● **Artículo**:
-=-=-

Este año se celebra el 70 aniversario de la invención del término “platillo volador”. A continuación, los recuerdos en primera persona de alguien que pasó por todas las etapas: ufólogo, escéptico y ahora cronista de un universo paralelo tan fantástico que no parece real, pero lo es.
Soy de la generación de los recortes de diarios. ya desde chico, tema que me interesaba, tema que iba a parar a mi álbum de noticias. En 1973, cuando comencé a armar mi archivo –palabra grande para describir una montaña de carpetas desordenadas–, era incapaz de calcular el valor que iban a tener esos papeles para mí. Entendámonos: para una persona normal, el destino obligado de esos recortes es el tacho de basura. Pero yo los atesoro como si fuera carbón que, en cualquier momento, se puede volver diamante. Después de tres décadas o más de dedicarme al periodismo de lo extraordinario y lo paranormal, sé que cada historia en la que alguna persona relata acontecimientos inusuales tiene un potencial fenomenal. Son historias que mejoran con el tiempo. Nunca sabemos cuándo puede aparecer un dato nuevo, una conexión inesperada, o transformarse en el eslabón de una cadena mayor.
En tiempos de paz, el cielo suele ser una zona de relativa calma: es difícil ver pasar naves aéreas en forma intempestiva. La primera gran noticia del siglo XX que liquidó esa idea comenzó a contarse la tarde del 24 de junio de 1947 cuando un comerciante, Kenneth Arnold, vio desde su avioneta nueve objetos que sobrevolaban muy rápido el monte Rainier, en el estado de Washington.

-=-=-

● **Listado de datos**:
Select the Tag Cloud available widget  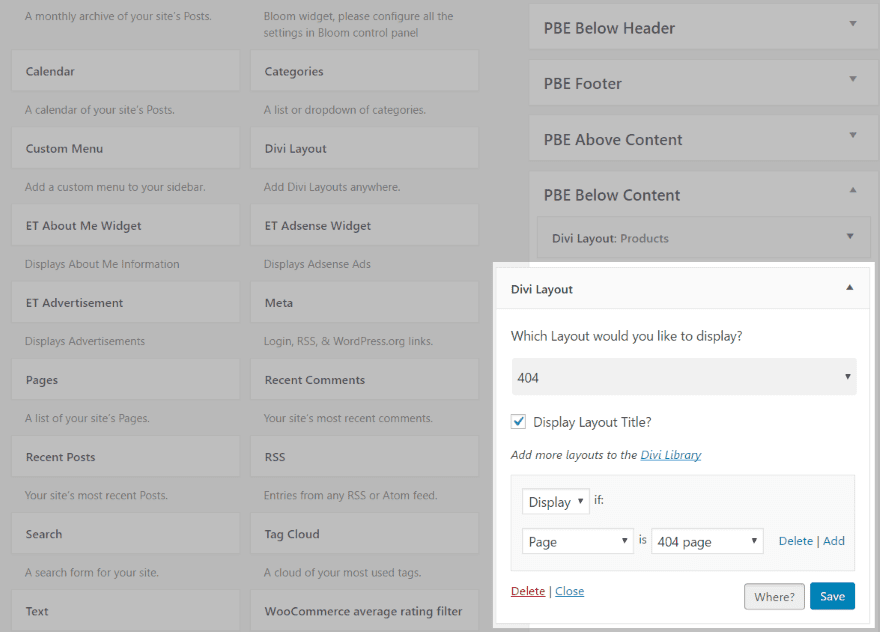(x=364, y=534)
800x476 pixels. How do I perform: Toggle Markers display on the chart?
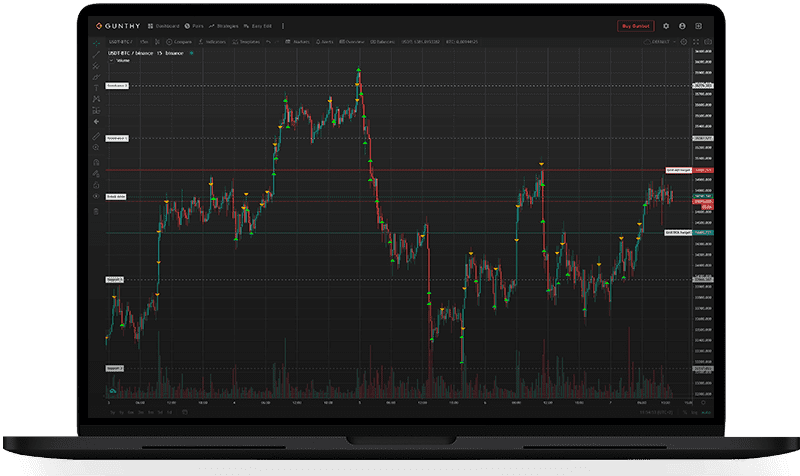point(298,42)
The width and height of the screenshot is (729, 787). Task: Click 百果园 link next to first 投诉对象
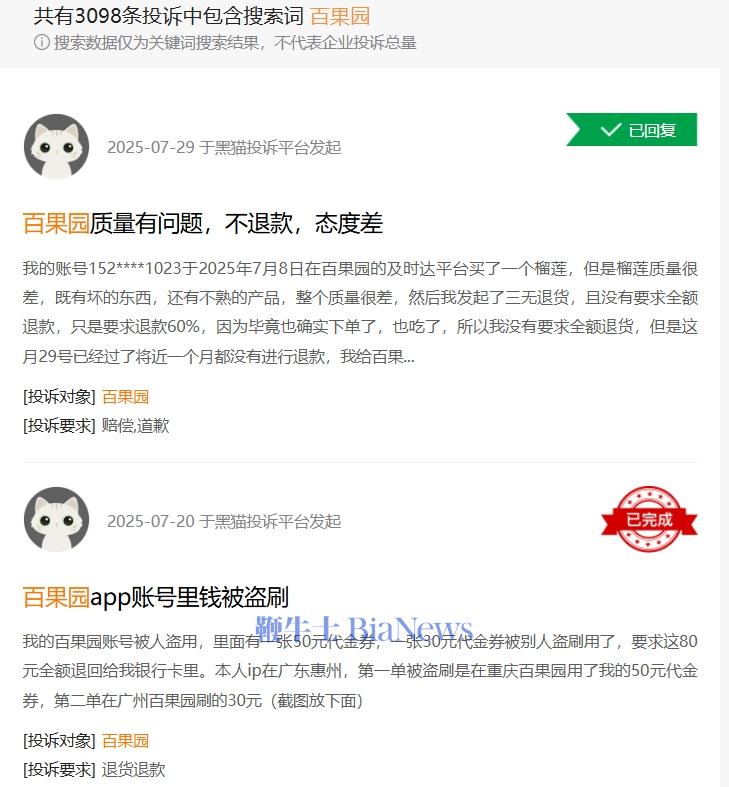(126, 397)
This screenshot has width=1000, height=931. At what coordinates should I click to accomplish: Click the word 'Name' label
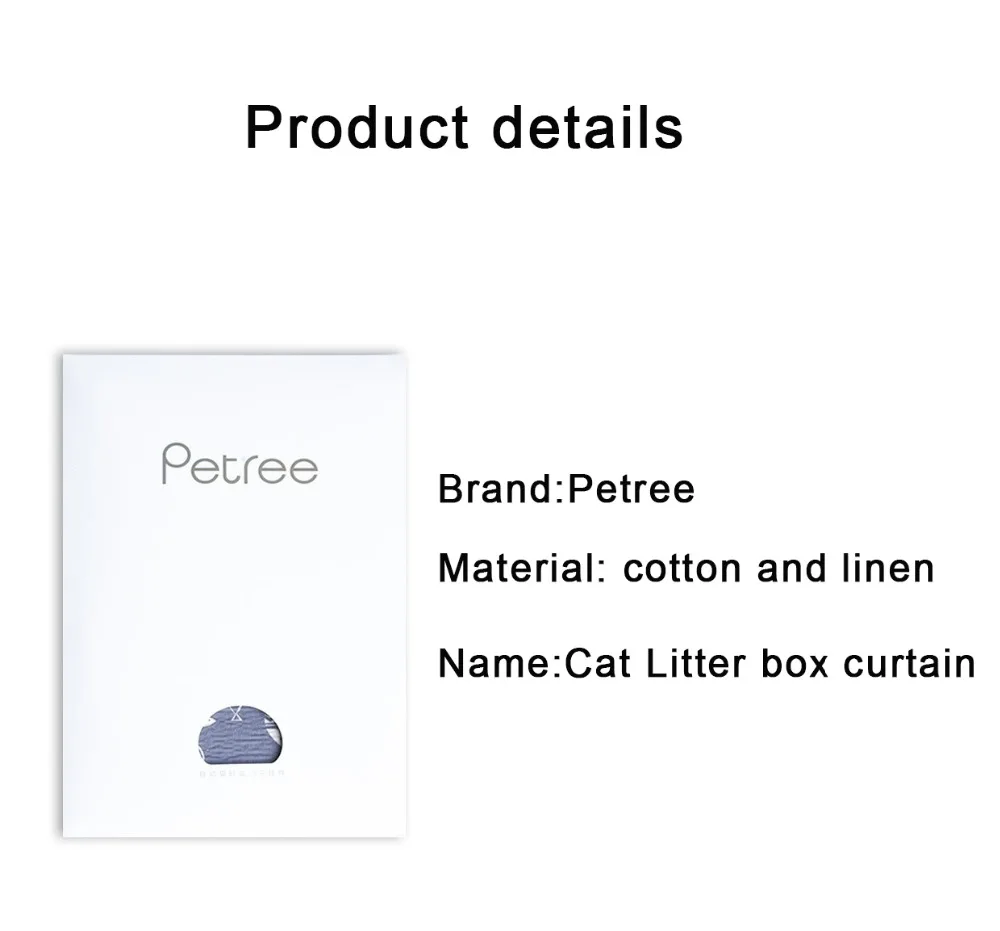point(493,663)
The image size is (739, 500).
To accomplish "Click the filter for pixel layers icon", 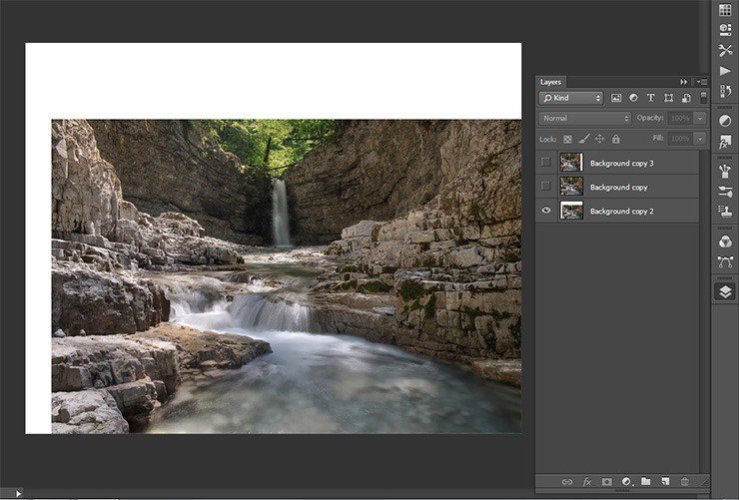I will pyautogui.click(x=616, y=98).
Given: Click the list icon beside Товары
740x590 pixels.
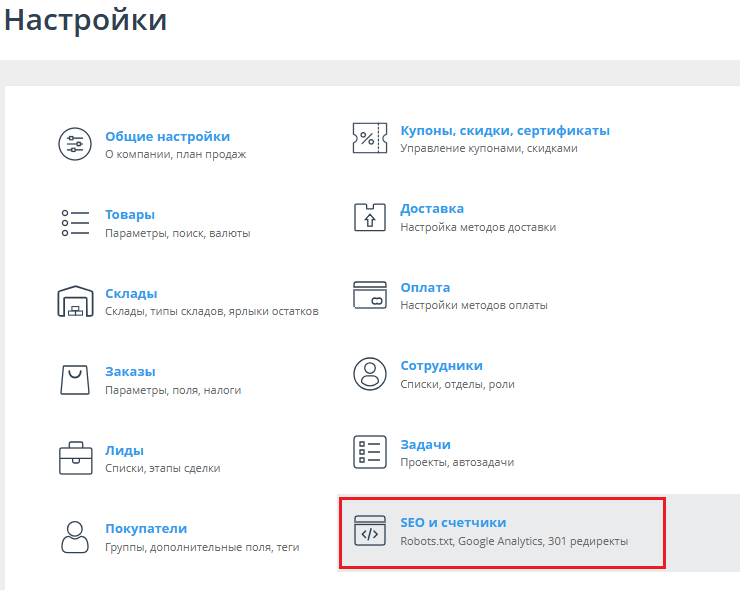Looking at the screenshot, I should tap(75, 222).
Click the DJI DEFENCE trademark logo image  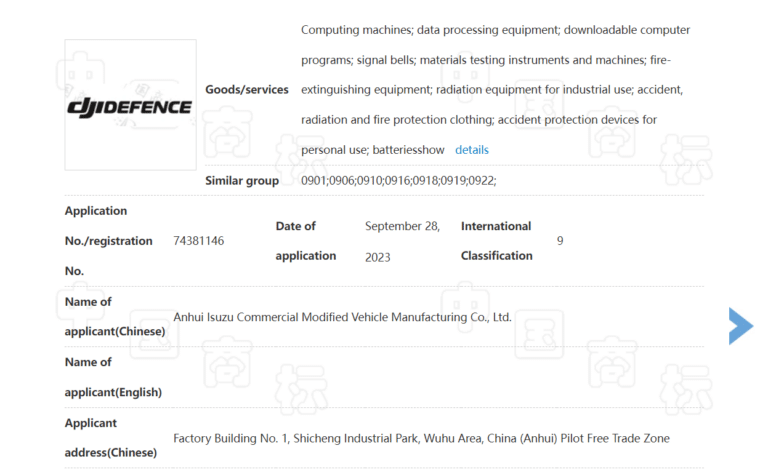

-=-=-

● **Qué se pide**:
Devuelve textualmente el pasaje del artículo sobre el platillo volador que abre con las palabras "En tiempos de" y cierra con "estado de Washington.". Los ítems no guardan relación con el artículo.

● **Solución**:
En tiempos de paz, el cielo suele ser una zona de relativa calma: es difícil ver pasar naves aéreas en forma intempestiva. La primera gran noticia del siglo XX que liquidó esa idea comenzó a contarse la tarde del 24 de junio de 1947 cuando un comerciante, Kenneth Arnold, vio desde su avioneta nueve objetos que sobrevolaban muy rápido el monte Rainier, en el estado de Washington.